Legacy relies on donations from the Australian public to continue its important work. It also calls on the community to volunteer and participate in Legacy events and fundraising activities such as Legacy Week.

Who Legacy helps

Legacy currently cares for around 90,000 widows and 1,900 dependants, ranging in age from 14 months to 109 years of age.

The people Legacy help includes:

  • Young families and children
  • Widows
  • Disabled dependants.

How Legacy helps

Legacy provides a broad range of support and services for Defence families such as:

  • Counselling
  • Special housing and housing maintenance assistance
  • Medical support
  • Social support
  • Assisting widows with pension claims
  • Sssisting with training or obtaining qualifications for widows re-entering the work force
  • Supporting children’s education by contributing to school fees, books and uniforms
  • Access to youth development programs such as Outward Bound and Young Endeavour
  • Holiday camps
  • Recreational and social activities.

Today, Legacy continues to care for Defence families from past wars, as well as from current conflicts or peace keeping missions, humanitarian or disaster relief operations, hazardous service or training at home or overseas.

Legacy is an iconic cause that is part of Australia’s history and culture. Legacy was founded on the ANZAC tradition and represents important values such as mateship, compassion and service that should be celebrated and sustained.



About Legacy (PDF), 1.5 mb

Stan Savige

Who was Stan Savige?

Stan Savige was a World War I serviceman who, on his return to Australia, became one of the key founders of Legacy.
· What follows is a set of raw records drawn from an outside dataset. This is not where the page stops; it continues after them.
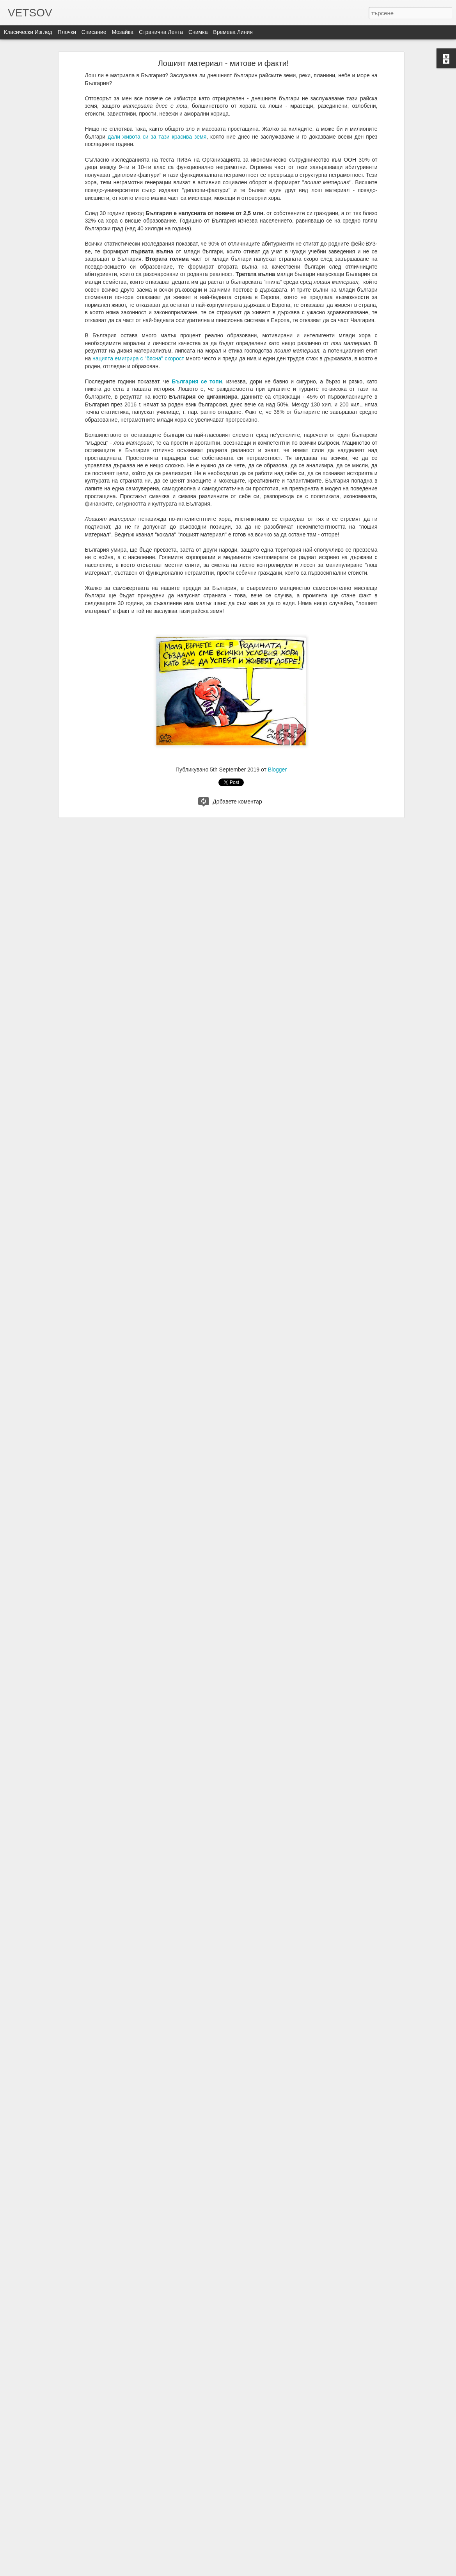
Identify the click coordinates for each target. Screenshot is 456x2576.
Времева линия (232, 32)
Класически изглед (28, 32)
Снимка (198, 32)
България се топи (197, 381)
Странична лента (161, 32)
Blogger (277, 769)
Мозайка (122, 32)
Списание (94, 32)
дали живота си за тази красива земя (157, 137)
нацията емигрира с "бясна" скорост (138, 358)
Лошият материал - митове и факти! (223, 63)
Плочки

This is his story.

Savige, one of eight children, was born and raised in Morwell Victoria, and at age 12 left school and joined his local cadet unit. In March 1915 he enlisted in the 1st AIF and was posted as a Private to the 24th Battalion. He worked his way through the ranks and in November was commissioned in the field to 2nd Lieutenant, remaining at Gallipoli until evacuation in December 1915.

He went on to serve on the Western front. By January 1918, he was a Captain and had been awarded the Military Cross. Soon after, Savige was given a secret mission to lead a small special force to attempt a rescue of 70,000 refugees who were trying to defend their people from the Ottomans and raiding horseman that continued to attack them. The refugees had been cut off in the area of Lake Urmia in north western Persia.

Savige placed himself and his small force between the enemy and the refugees. In a daring and innovative move he was able to convince the enemy that he had a much larger group. He did this by creating dust clouds and lighting camp fires every hundred yards along a ridgeline over an extended distance. This gave the impression of a large and confident British force. The plan worked and over the ensuing weeks the column of refugees moved hundreds of miles to safety.

Savige was subsequently decorated with the Distinguished Service Order for his efforts on this occasion, and later wrote a book about this Special Forces operation, “Stalky’s Forlorn Hope”. He had a dedicated passion to support the children of fallen comrades and developed the initial Legacy Charter.

Savige went on to serve his nation again in World War II. For his service to his nation and the British Empire, he was Knighted in 1950 and appointed a Knight Commander of the Order of the British Empire. In 1953, he travelled to London to represent Legacy at the coronation of Queen Elizabeth II. He died of coronary artery disease at his home in Kew, Victoria on 15 May 1954.